Step 1: Prepare your boot device
Connect your boot device (USB hard drive, USB flash drive, or SD card) into a working Linux machine (you can use your plug computer!)
If needed, partition your device to create a partition you'll use to boot. No need to format it.
If a swap partition is desired (highly recommended for the PogoPlug & DockStar), create a second partition on your storage device, between 512MB and 2GB (depending on how big your storage device is), and format it as Linux Swap.
Example partitioning depending on your boot device type & size:
2GB Flash Drive or SD Card |
8GB Flash Drive or SD Card |
16GB Flash Drive or SD Card |
USB Hard Drive (40+ GB) |
---|---|---|---|
2GB, unformatted | 512MB, Linux Swap 7.5GB, unformatted |
1GB, Linux Swap 15GB, unformatted |
2GB, Linux Swap The rest, unformatted |
Download the Amahi rootfs file and create-clean-f12-disk.sh script into your Linux machine. Don't store them on the storage device you want to use on your plug computer.
Edit the create-amahi-f12-plug-disk.sh script:
- Change the first line, the one that says partition="..." to point to the partition you want to use to boot your plug computer.
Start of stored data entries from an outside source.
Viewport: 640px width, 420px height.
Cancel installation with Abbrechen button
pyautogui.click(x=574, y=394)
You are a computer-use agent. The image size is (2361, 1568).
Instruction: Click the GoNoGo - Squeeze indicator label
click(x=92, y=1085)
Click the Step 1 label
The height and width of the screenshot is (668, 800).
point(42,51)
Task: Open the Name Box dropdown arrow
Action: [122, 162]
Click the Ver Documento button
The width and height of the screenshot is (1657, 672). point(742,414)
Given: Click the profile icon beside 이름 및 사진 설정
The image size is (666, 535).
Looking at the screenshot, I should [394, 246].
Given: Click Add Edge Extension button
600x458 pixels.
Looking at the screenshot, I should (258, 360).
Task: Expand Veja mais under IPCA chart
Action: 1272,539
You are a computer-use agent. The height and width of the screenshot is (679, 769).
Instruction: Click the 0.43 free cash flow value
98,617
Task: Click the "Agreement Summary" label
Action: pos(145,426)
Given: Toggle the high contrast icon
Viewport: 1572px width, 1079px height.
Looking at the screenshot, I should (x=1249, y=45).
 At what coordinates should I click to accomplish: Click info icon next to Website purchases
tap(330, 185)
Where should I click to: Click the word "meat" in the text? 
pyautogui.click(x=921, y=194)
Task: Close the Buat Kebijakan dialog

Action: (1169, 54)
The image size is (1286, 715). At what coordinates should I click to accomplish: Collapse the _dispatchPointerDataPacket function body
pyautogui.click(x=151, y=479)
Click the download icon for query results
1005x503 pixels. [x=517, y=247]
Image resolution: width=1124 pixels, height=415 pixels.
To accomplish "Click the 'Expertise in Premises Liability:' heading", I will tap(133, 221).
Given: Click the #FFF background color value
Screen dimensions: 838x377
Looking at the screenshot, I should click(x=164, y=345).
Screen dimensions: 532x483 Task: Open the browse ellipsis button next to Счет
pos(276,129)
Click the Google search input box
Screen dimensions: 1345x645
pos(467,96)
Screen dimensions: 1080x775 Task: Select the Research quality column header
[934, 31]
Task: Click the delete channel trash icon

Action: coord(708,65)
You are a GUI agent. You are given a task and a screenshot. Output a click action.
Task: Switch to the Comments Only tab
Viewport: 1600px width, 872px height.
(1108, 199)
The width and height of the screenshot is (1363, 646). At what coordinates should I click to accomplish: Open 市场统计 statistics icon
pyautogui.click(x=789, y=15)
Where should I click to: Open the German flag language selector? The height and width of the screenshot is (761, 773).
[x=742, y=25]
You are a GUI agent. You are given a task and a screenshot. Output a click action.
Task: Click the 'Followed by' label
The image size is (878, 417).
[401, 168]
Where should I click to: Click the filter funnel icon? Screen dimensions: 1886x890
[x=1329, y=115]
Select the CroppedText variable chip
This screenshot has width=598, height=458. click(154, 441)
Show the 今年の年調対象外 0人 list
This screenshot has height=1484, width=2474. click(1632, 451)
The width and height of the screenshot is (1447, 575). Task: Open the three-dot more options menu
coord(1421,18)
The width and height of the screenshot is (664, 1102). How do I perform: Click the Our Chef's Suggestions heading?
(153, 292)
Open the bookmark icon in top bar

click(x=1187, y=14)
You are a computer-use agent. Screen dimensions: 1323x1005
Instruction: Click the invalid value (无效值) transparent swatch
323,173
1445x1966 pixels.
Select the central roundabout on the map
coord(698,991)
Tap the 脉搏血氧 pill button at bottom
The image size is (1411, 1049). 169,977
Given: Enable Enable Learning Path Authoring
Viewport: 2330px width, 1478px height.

If you're not sure, ls -l /dev/disk/by-id/ and see if you can find it there. - Change the second line, if needed. It should contain the name of the Amahi rootfs file you downloaded. Example: rootfs="amahi-marvell-0.9.tar.bz2"
- Comment (add a # character at the beginning of) the two following lines, the ones that say echo "Please edit this script... and exit 0.
Big Warning! Putting the wrong partitions in this script will completely erase those partitions! Be careful what partitions you target!
Run the create-amahi-f12-plug-disk.sh script:
sh create-amahi-f12-plug-disk.sh
Step 2: Boot your plug
Boot the plug computer with your newly created drive/card attached. Give it a few minutes to boot, and it will be ready for the Amahi installation.
If you need help getting your plug computer to boot from USB or SD, instead of the on-board Flash memory, see our Marvell Plug Computer Booting page.
Step 3: Install Amahi
Note that for this step to work correctly, your plug computer needs to have access to Internet. Maybe you can just SSH into it, and ping www.amahi.org to make sure it works.
Find the plug computer IP address (check your router DHCP logs or DHCP server), and launch the Amahi installer by visiting http://plug_computer_ip:2000
(Use nmap or ping -b to find new devices on your LAN, if you can't find your plug computer IP address on your DHCP server.)
It will ask for an install code. That code can be obtained by creating an Amahi profile here: https://www.amahi.org/user (you'll need to create an account first, if you don't already have one).
Enjoy
After it reboots, access your HDA by logging in at http://plug_computer_ip
Username: admin Password: amahi
The root password is: amahi
(Change it!)
If all seems to work, you can now disable your old DHCP server, and let your plug computer act as your new DHCP server.
You'll need to renew the IP address of your client computers, once your old DHCP server is disabled.
You'll then be able to access the Amahi dashboard at http://hda, and your installed apps using http://app_name
If you created a swap partition while partitioning your storage device, you might need to tell Amahi to use that partition for swap space. You'll need to change /dev/sda2 for the real path to your swap partition. SSH into your Amahi server, and execute the following:
mkswap /dev/sda2 swapon -a
Note: On the SheevaPlug, the onboard NAND flash is called /dev/mtdblock2. You might want to use it as a swap partition, as it would be faster than your SD card or USB drive.
Customize and Extend
If you need customizations for your device, you can install the ARM cross compilation toolset to compile things like the kernel, multimedia libraries, etc. etc.